**DESCRIPTION OF THE TASK**
Begin at the first line of the records below and, please, give each line again exactly until the line with "outgoingforce (143, 1826)" is included.

**INPUT MATERIAL**
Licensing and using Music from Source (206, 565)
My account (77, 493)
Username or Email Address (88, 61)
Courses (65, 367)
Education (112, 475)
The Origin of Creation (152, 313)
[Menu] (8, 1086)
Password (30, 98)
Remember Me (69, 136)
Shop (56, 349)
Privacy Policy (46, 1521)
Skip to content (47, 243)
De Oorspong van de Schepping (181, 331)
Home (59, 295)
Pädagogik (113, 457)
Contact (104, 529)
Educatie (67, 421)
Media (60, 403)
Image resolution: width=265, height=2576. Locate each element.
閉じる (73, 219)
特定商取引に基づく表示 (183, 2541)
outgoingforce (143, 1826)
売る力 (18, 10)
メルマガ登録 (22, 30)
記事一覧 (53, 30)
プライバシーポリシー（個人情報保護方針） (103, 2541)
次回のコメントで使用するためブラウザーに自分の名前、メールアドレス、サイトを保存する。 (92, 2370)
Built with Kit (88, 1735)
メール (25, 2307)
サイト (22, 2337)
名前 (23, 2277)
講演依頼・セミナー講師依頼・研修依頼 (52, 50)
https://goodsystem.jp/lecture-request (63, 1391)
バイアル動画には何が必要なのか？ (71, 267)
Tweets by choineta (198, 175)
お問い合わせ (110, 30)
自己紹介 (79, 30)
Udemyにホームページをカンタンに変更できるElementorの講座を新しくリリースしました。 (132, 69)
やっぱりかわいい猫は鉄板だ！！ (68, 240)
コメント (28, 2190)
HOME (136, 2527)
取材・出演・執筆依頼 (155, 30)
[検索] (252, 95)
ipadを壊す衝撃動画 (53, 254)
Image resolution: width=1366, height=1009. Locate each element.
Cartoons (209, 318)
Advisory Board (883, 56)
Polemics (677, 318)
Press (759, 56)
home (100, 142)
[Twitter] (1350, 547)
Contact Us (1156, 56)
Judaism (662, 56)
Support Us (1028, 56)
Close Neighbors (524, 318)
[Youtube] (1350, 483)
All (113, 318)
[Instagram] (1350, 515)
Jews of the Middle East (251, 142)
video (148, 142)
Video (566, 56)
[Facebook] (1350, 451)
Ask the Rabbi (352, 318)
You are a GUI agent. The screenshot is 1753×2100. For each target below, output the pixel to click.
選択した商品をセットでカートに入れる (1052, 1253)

**SOLUTION BELOW**
Licensing and using Music from Source (206, 565)
My account (77, 493)
Username or Email Address (88, 61)
Courses (65, 367)
Education (112, 475)
The Origin of Creation (152, 313)
[Menu] (8, 1086)
Password (30, 98)
Remember Me (69, 136)
Shop (56, 349)
Privacy Policy (46, 1521)
Skip to content (47, 243)
De Oorspong van de Schepping (181, 331)
Home (59, 295)
Pädagogik (113, 457)
Contact (104, 529)
Educatie (67, 421)
Media (60, 403)
Image resolution: width=265, height=2576. Locate each element.
閉じる (73, 219)
特定商取引に基づく表示 (183, 2541)
outgoingforce (143, 1826)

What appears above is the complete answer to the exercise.